Browsing music and sound effects. I just keep it open and I bring all my sound effects and music in there and it's great because it provides a visual means of looking for things. It negates the repetitive business of double-clicking, loading into the source, playing it, flipping over to your source, timeline, looking for the wave forms. I can see all of my library. I have a huge overview, and with the skimmer I can just go right over stuff and very quickly find the things that, the cues that I might want. Then finally, I would say needle drop auditions. Needle drops have a tendency to change frequently. People are always saying, what about this song?

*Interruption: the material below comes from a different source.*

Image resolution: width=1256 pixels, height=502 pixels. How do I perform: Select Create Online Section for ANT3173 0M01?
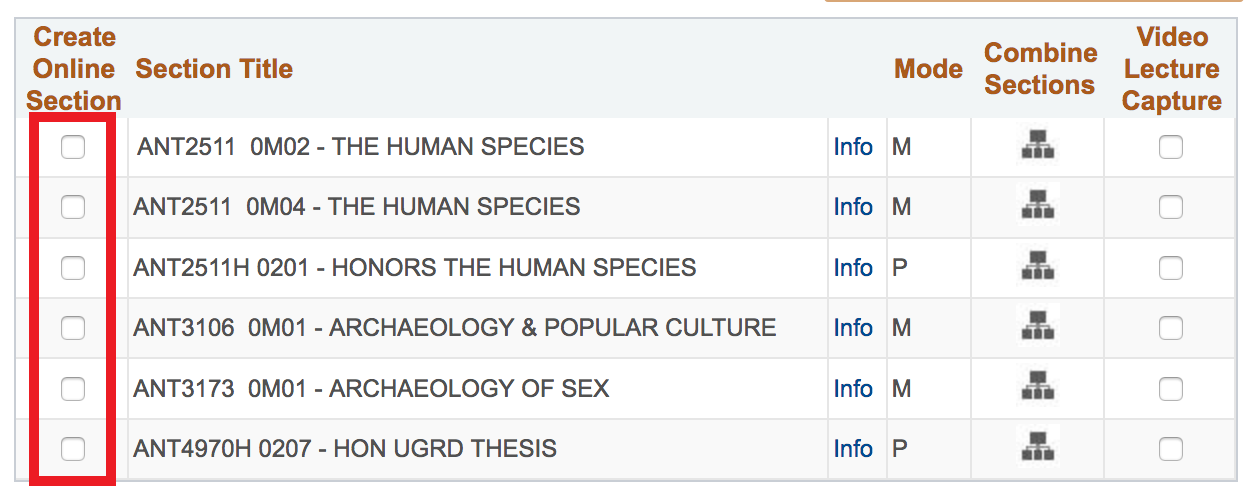73,388
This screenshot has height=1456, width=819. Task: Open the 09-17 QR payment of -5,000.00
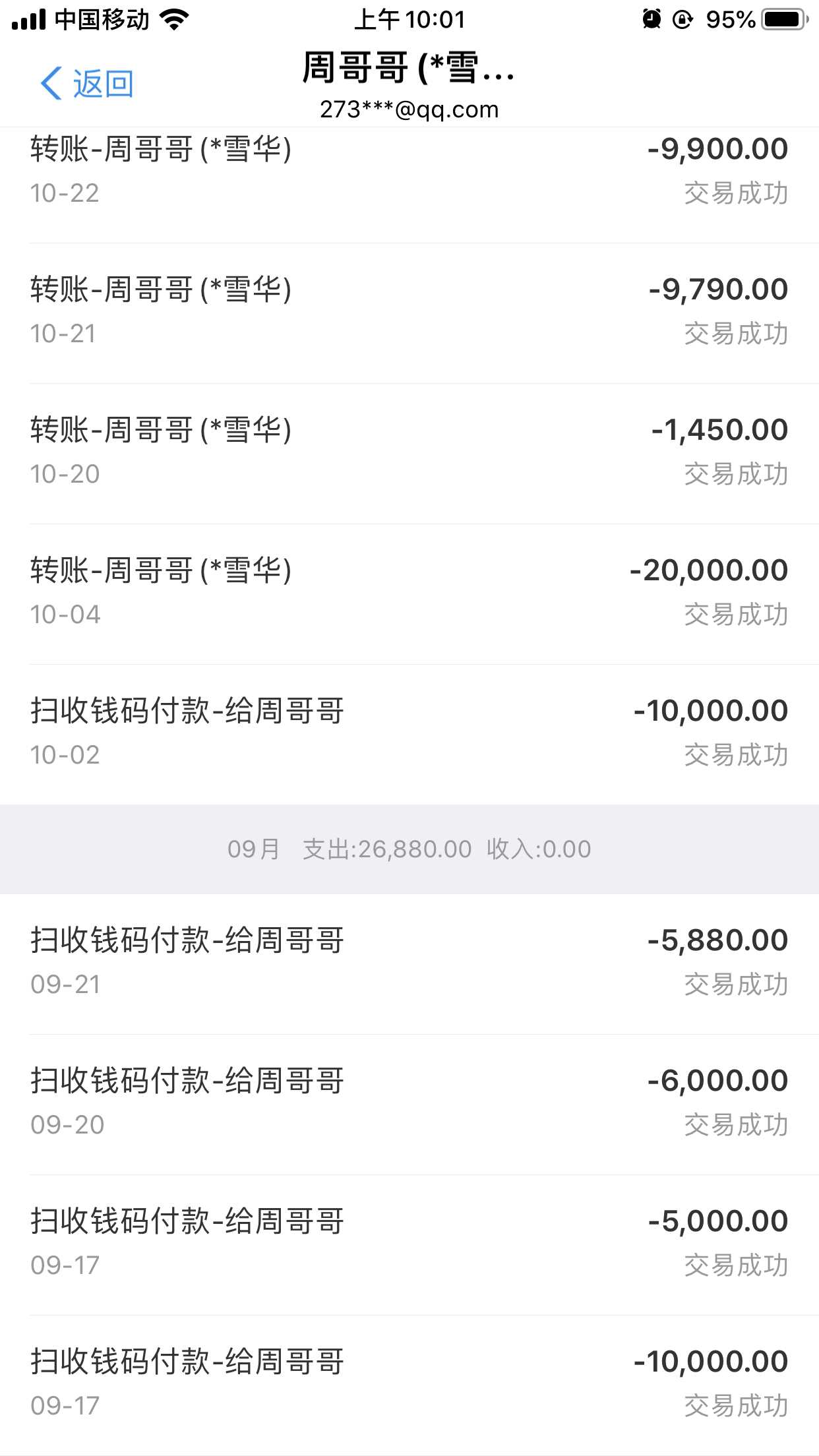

Oh, what about this song? We can't get the rights to this one. Okay, here's an alternate. If you're dealing with a music cue in your show that might have a lot of complicated mixing or EQs between diegetic and nondiegetic sounds, say, between like in a bar, out of a bar, whatever, Final Cut's compound clips are your friend because they can save you the time of having to redo all of that work when you swap out a new cue. And I can tell you that this literally saved me hours, that's not an exaggeration, hours of work on an episode last season. 

 

So anyway, my enthusiasm for Final Cut, it doesn't stem from cultish loyalty to some giant tech company. It's because I believe it's currently the most forward-looking NLE on the market. If we as an industry continue to sort of thoughtlessly dismiss bold moves like this by products like Final Cut X, I fear we're always gonna be the last to have the tools that significantly move us forward and make our jobs easier, more fun, and remove old barriers. Regardless of your interest level in Final Cut, I believe we're probably coming into a time as professional editors where we'll be increasingly asked and expected to be at ease with a variety of different software. It's not always gonna be this one tool. I think a lot of the old infrastructure surrounding post-production is gonna continue to collapse and change, putting more creative control and responsibility for the end product in our cutting rooms. We'll do well to stay loose in the knees, I would say. In the future, I think, this is gonna be a big part of what being a professional means. Thank you very much.